Il faut souligner deux moments clés pour le féminisme latino-américain : celui de la première mobilisation du mouvement Ni Una Menos (2015) et celui du Paro Internacional de Mujeres, Lesbianas, Travestis y Trans[1] (2017), connu comme le #8M, qui a eu une expansion mondiale. Ces deux moments ont mis sur la table l’ampleur des féminicides, l’urgence du droit à l’interruption volontaire de grossesse et les inégalités salariales résultant de la division sexuelle du travail.
L’ampleur des luttes, la puissance des manifestations et des revendications, la capacité d’articulation avec le syndicalisme et l’ensemble du mouvement social, ont constitué, au cours de la dernière décennie, les caractéristiques les plus remarquables de la résistance à la montée des extrêmes droites et fait du mouvement féministe un acteur politique majeur. Ses luttes, notamment la campagne Elenão contre Bolsonaro ou la Women’s March[2] contre Trump, et ses conquêtes expliquent pourquoi les extrêmes-droites ont choisi de mener une bataille culturelle contre les mouvements féministes et de diversité, cherchant à éliminer ce qui a déjà été institutionnalisé et réglementé. L’élan, qui est venu d’abord des collectifs contre les violences sexuelles et sexistes et en faveur de l’élargissement des droits sexuels et reproductifs, a pris une telle ampleur qu’il a mis fin à l’invisibilisation des questions de genre et du droit à l’avortement.
En Argentine, cela est caractérisé, par exemple, par la suppression du ministère de la femme, des genres et de la diversité, et la déclaration de Javier Milei qualifiant de « crime aggravé par le lien » l’avortement, légalisé par la loi sur l’interruption volontaire de grossesse. Au Chili, le leader d’extrême-droite José Antonio Kast explique que le « féminisme radical » prétend « imposer le droit à des enfants d’avoir des relations sexuelles avec des adultes ». En Uruguay, le dirigeant du parti Cabildo Abierto, le général Manini Rios, affirme que « l’idéologie de genre est une leçon qu’on nous impose pour nous transformer en tribus ».

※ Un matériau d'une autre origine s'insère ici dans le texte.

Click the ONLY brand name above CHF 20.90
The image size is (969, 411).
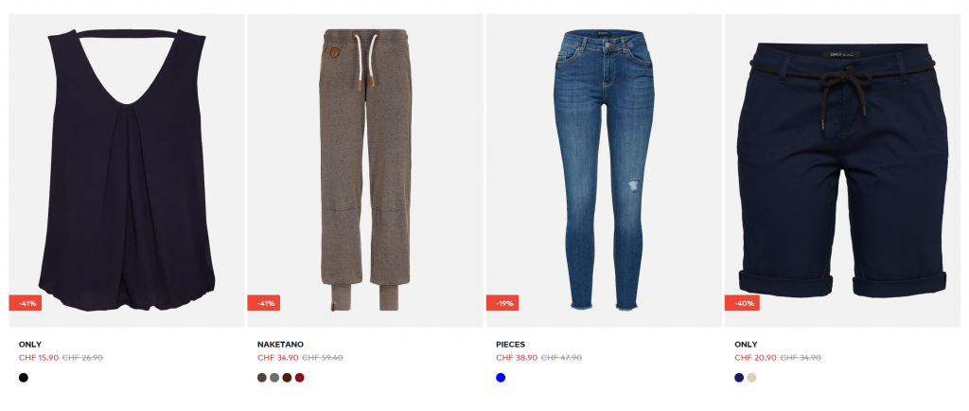[746, 345]
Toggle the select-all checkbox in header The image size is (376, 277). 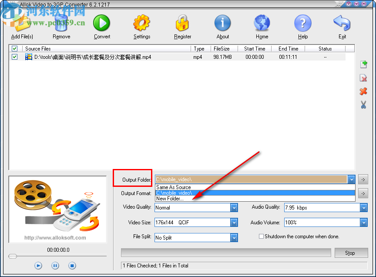(x=14, y=48)
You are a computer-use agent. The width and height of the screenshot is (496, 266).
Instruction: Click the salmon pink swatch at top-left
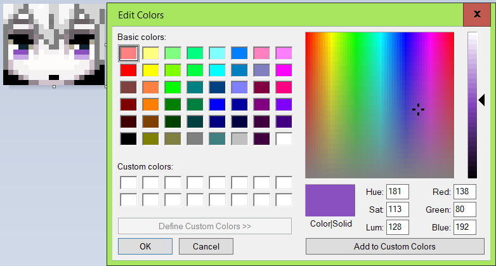129,53
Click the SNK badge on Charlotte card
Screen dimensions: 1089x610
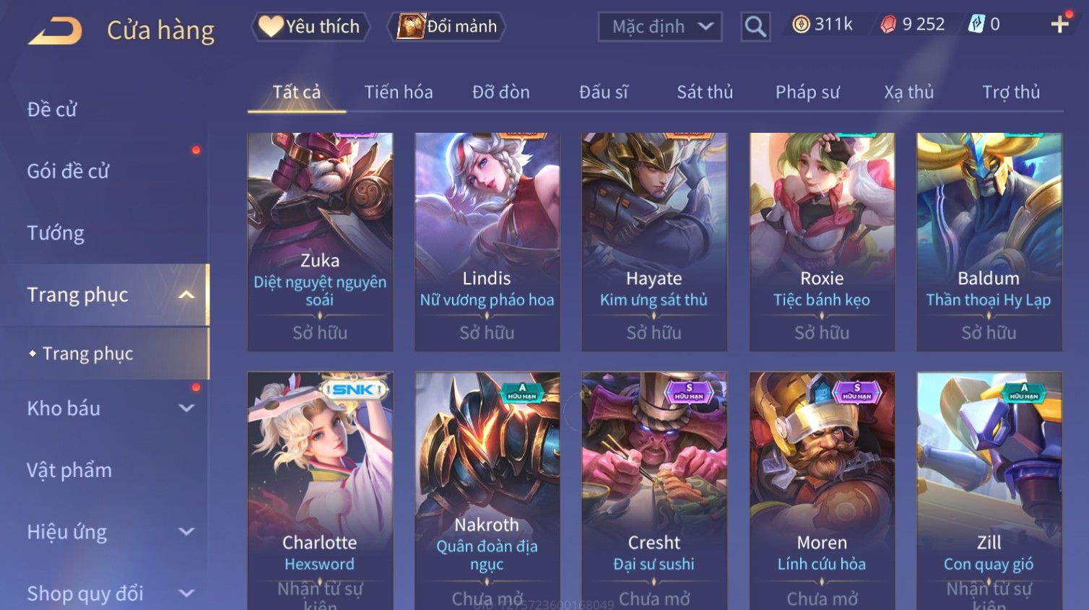click(x=354, y=390)
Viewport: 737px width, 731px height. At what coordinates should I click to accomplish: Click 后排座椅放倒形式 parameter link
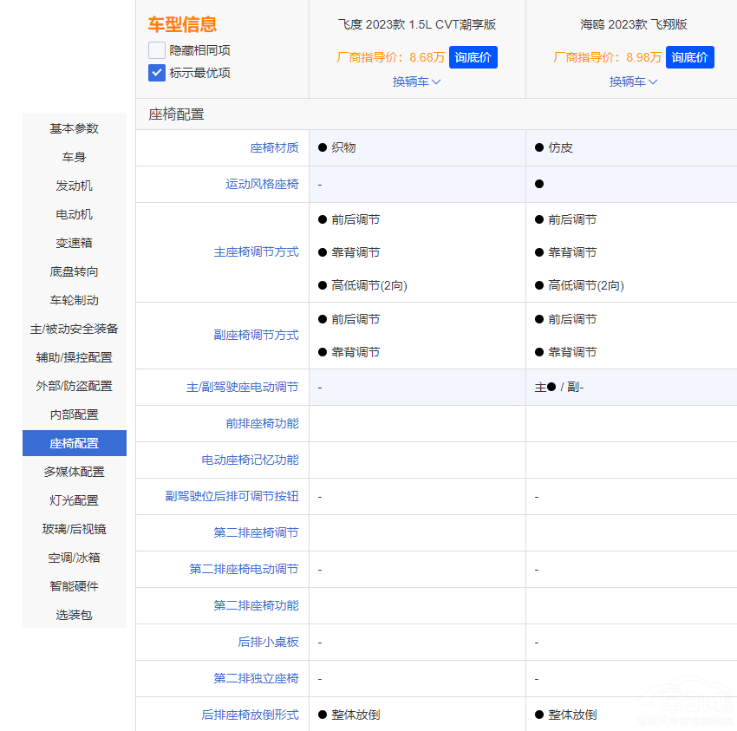point(250,715)
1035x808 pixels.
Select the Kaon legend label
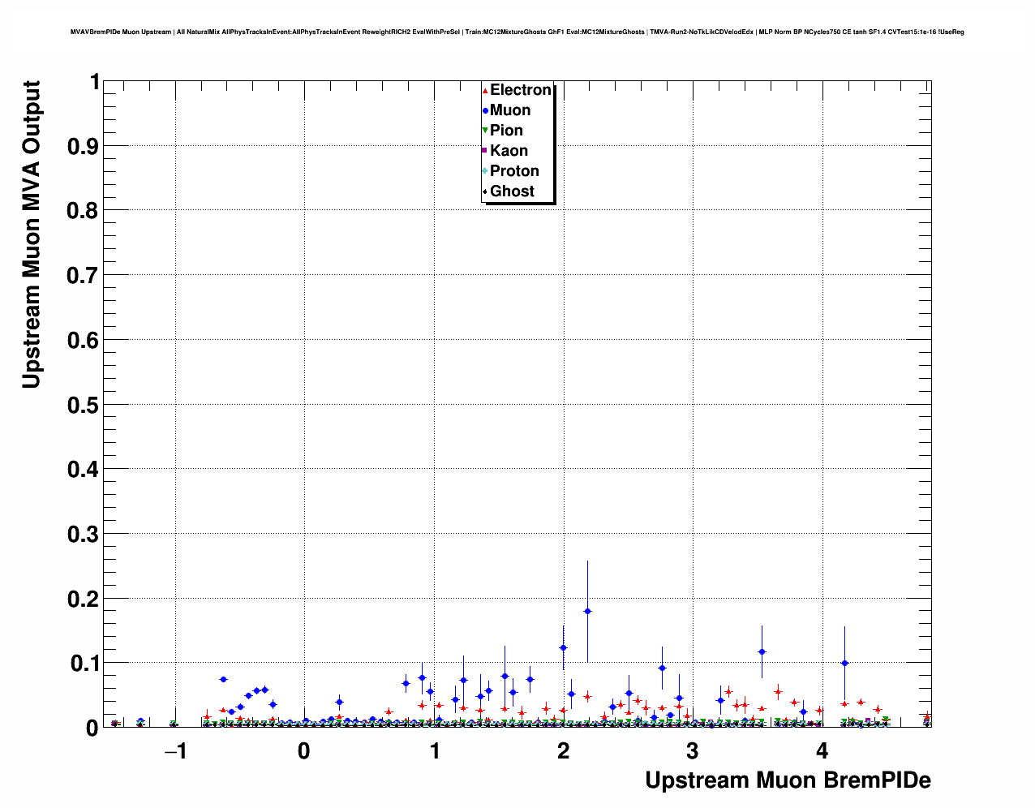point(509,151)
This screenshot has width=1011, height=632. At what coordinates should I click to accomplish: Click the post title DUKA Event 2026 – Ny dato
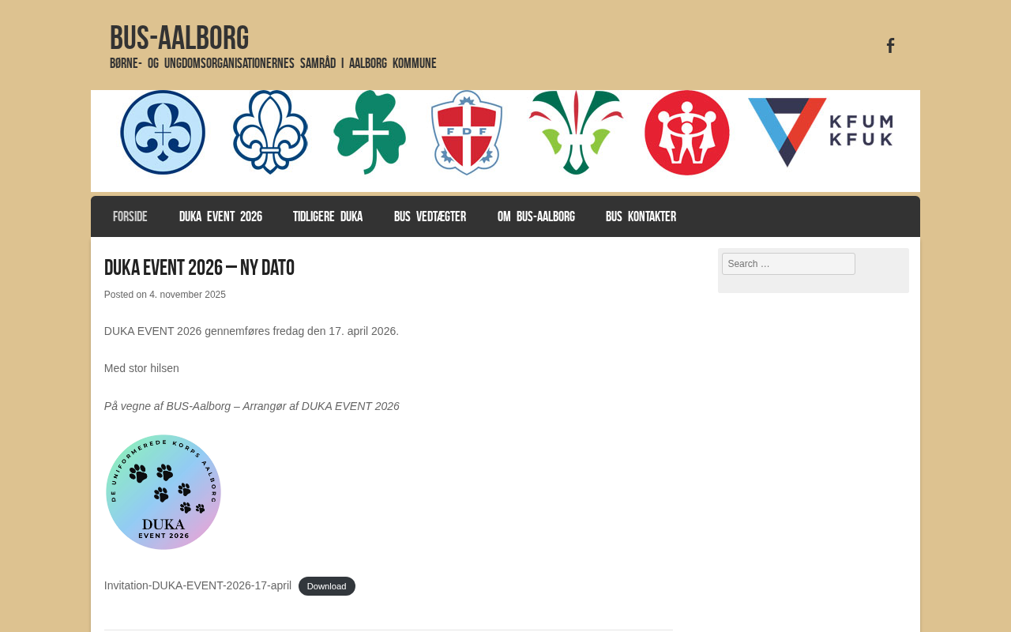pos(199,268)
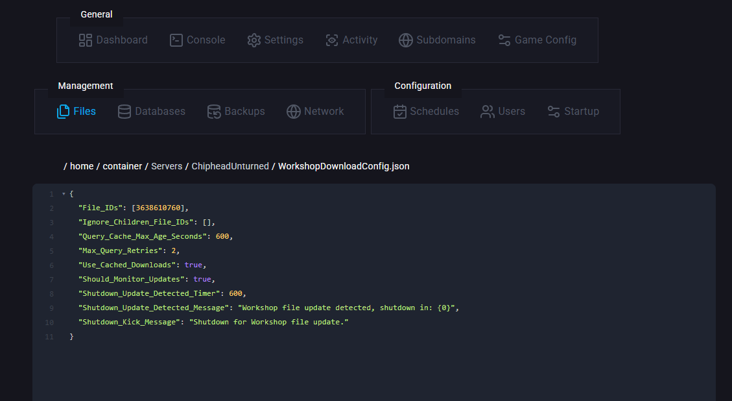Open the ChipheadUnturned breadcrumb folder
The height and width of the screenshot is (401, 732).
pyautogui.click(x=230, y=166)
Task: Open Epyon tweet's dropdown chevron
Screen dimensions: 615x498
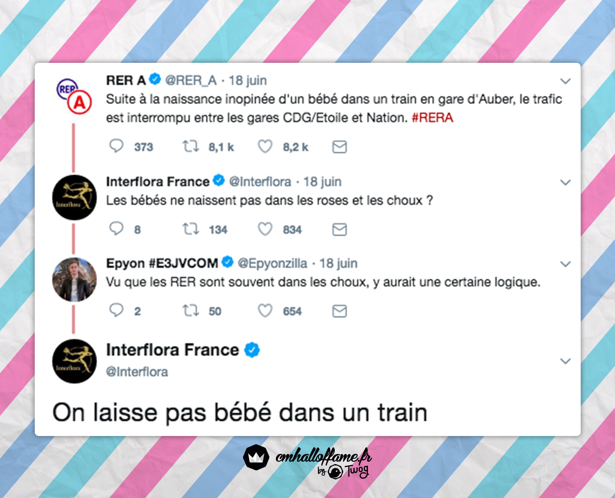Action: pos(565,264)
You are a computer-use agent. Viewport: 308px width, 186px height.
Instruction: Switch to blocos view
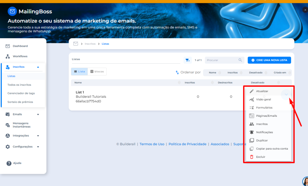click(97, 71)
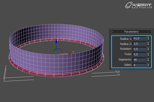Decrease Radius 2 with spinner down arrow

tap(148, 45)
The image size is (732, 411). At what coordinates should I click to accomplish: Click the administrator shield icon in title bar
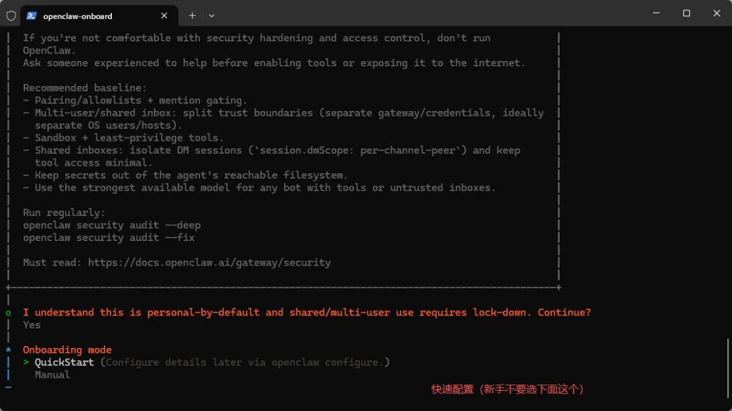tap(11, 16)
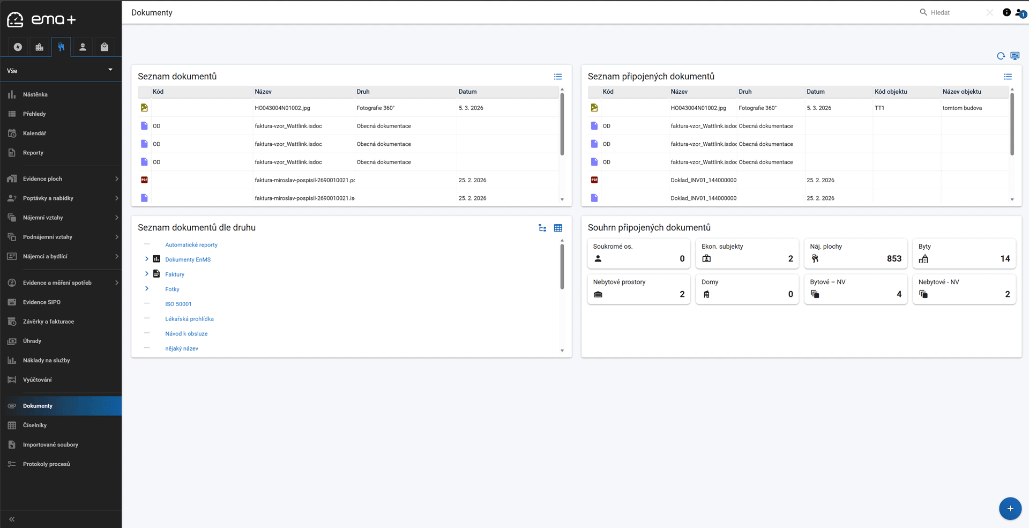Open the Automatické reporty link

click(191, 245)
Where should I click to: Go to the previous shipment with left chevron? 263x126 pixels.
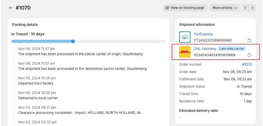point(245,8)
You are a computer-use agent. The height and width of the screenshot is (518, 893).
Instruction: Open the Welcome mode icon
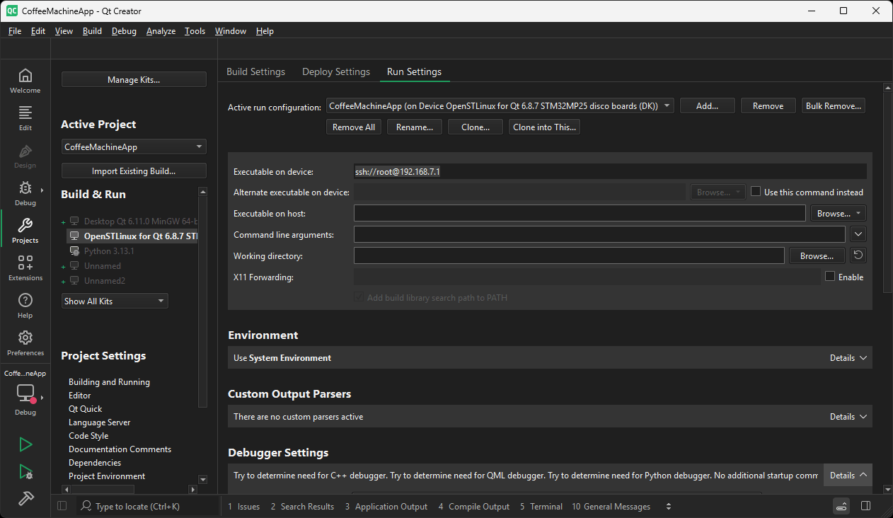pyautogui.click(x=25, y=78)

La puissance du mouvement féministe et de sa lutte concrète pour l’avortement légal, sûr et gratuit a porté ses fruits : dépénalisation en 2022 pour la Colombie, en 2023 au Mexique. Au Brésil, la dépénalisation a commencé à être discutée jusqu’à 12 semaines de grossesse. Cependant, au Salvador, l’avortement est toujours pénalisé. Au Guatemala, au Panama, au Costa Rica, au Pérou et au Venezuela, il n’est autorisé que si la santé de la mère est menacée ; sinon, les lois prévoient des peines d’emprisonnement. Au Panama et en Bolivie, la dépénalisation n’est prévue qu’en cas de viol et jusqu’à 12 semaines de grossesse.
La réaction des courants réactionnaires est due au fait que les causes féministes sont devenues dynamiques et puissantes, et que les structures organisationnelles sur lesquelles elles s’appuient représentent des défis réels pour le pouvoir. Le chemin parcouru par les féminismes latino-américains au cours de la dernière décennie a sans aucun doute connu quelques inconvénients, mais il continue à constituer une expérience encourageante pour l’avenir. Dans les moments sombres que nous connaissons, cette expérience doit être valorisée et, en même temps, analysée. Une question essentielle est de savoir comment renforcer davantage les liens de l’agenda féministe, avec celui du syndicalisme de lutte et de transformation sociale, car il est un agent clé qui défie les droites radicales dans toutes les latitudes et longitudes. Et notamment, en matière de « grève » féministe, c’est bien via l’organisation autonome des travailleuses et des travailleurs, que le slogan devient réalité … sur tous les continents.
Nara Cladera
[1] « Pas une de moins » et « Grève internationale des femmes, lesbiennes, travestis et trans ».
[2] « Pas lui » et « Marche des femmes ».